Ori Biotech – Fundraising & Growth

Jason Foster is an investor in Ori Biotech and became its CEO in 2019. As CEO he has been instrumental in helping the company to raise the capital it needs to achieve its vision.
Ori Biotech was founded in 2015 by Chris Mason and Farlan Veraitch, two professors at University College London (UCL) and internationally recognised experts in Cell and Gene Therapy (CGT) manufacturing. Currently, this new generation of medical treatments can be extremely expensive and Ori Biotech’s mission is to enable widespread access to life saving cell and gene therapies.
In CGT the starting material for the therapeutic is human (patient or donor) cells. These are harvested, frozen and transported to a central location where they are processed for several weeks. When that is over they are frozen again and shipped back to the patient to be re-infused.
This process is expensive, manual,highly variable and often takes over 3 weeks, resulting in a therapy cost of between $500,000 and $2 million per patient. This high cost makes it inaccessible for the majority of patients who might benefit from CGT as a potential cure for cancer and other rare diseases.
Ori Biotech’s solution is the development of a CGT platform that closes, automates and standardises the manufacturing of cell and gene therapy for therapy developers, CDMOs and Academic Medical Centers. It moves treatments seamlessly from the pre-clinical process through the clinic to commercial scale. This then makes it possible to create a wider market by expanding access for patients .

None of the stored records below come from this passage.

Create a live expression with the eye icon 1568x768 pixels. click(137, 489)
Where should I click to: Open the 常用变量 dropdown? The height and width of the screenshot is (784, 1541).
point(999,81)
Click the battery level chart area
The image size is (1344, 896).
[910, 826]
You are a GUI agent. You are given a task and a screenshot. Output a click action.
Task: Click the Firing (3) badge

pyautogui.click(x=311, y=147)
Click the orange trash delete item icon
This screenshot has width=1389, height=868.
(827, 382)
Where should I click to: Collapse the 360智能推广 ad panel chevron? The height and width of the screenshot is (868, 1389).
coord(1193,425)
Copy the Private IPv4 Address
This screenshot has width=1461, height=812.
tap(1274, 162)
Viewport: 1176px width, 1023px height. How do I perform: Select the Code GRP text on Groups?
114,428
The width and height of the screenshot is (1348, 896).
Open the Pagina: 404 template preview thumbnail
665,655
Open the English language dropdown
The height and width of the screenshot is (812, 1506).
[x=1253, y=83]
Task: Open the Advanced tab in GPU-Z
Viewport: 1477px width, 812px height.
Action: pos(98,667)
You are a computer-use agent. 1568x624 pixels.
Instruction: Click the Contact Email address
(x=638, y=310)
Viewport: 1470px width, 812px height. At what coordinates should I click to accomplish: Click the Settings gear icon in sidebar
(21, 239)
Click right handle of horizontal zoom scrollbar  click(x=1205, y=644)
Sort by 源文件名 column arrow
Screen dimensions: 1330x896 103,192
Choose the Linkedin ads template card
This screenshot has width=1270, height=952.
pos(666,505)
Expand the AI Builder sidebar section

When did you get involved in Ori Biotech ?
I first met Ori Biotech in 2018 when I was investing full-time, alongside some partner VC funds. It was clear that they had a lot of the scientific elements in place, especially in-depth CGT expertise. Like many companies with academic and scientific founders, they did not have much experience in commercialisation, fundraising or business building. As I felt I could help them in these areas, we decided to join forces and I would help them raise funding for their Seed round.
How did you go about raising the necessary funding?
I took them to see many of my VC/Investor contacts in London, which then helped to form a syndicate for seed investment of $10 million (£7M). This closed in August 2019 and importantly enabled one of the co-founders to join the company full-time to work full-time on developing the proprietary Ori manufacturing technology platform.
To develop the platform further there was a $30 million Series A round which was led by Northpond Ventures with the support of Octopus Ventures and Ori’s existing institutional investors, Amadeus Capital Partners, Delin Ventures and Kindred Capital.
What is Finerva’s role in supporting Ori Biotech?
Adam Brodie and the Finerva team have helped several companies I’ve invested in. They have a breadth of expertise around all the things that concern founders: start-up financing, corporate structures, SEIS/ EIS, EMI options, R&D Tax Credits etc. There are not a lot of finance firms that truly understand the start-up ecosystem, so having their expertise to support founders and Boards is a huge help.
They’ve done whatever you need to do for your company 100s of times before and they know things you should do that you haven’t even thought about yet. It means they can provide helpful insights and make sure we stay up to date with the latest. Knowing that someone is available at the weekend and or at 11 p.m. at night if needed is also massively beneficial. Adam and the team are founder themselves so they understand what it is like to start a company.
What is the most challenging aspect of financing an early stage company?
There are three things:
- Get the story right. Understand the market you are in and know how to communicate the opportunity properly to investors
- Target the right investors. Not all startup investors are the same. They often invest in different industries or different stages. Make sure you do your research. So try to get as much advice as you can from friendly VCs before wasting time chasing the wrong investors. Otherwise you are wasting not just your own time but the investors’.
- Fundraising is a full time job so be sure you have the time and support in place so you can focus on it.
Do you have an exit strategy?
Companies always have to think of the exit scenarios. Whether it comes at the right time or not is a different matter.
For Ori Biotech it might be a strategic trade sale, to develop the platform with a PE funder interested in building a platform technology company or maybe an IPO or a SPAC (Special Purpose Acquisition Company).
The clock is ticking on life sciences. 10s of billions of dollars are waiting to be deployed over the next couple of years so it could even be a combination of several of those options. That’s how we’re thinking about the exit right now.
Ultimately, success for us is accomplishing our mission to enable widespread patient access to life saving cell and gene therapies.
For now our focus is to launch a first generation platform in H2 2022. Series A money raised in 2020 will get us all the way to creating an MVP that therapy developers can use. After that, we will be raising launch capital to fund the business through commercialisation and beyond.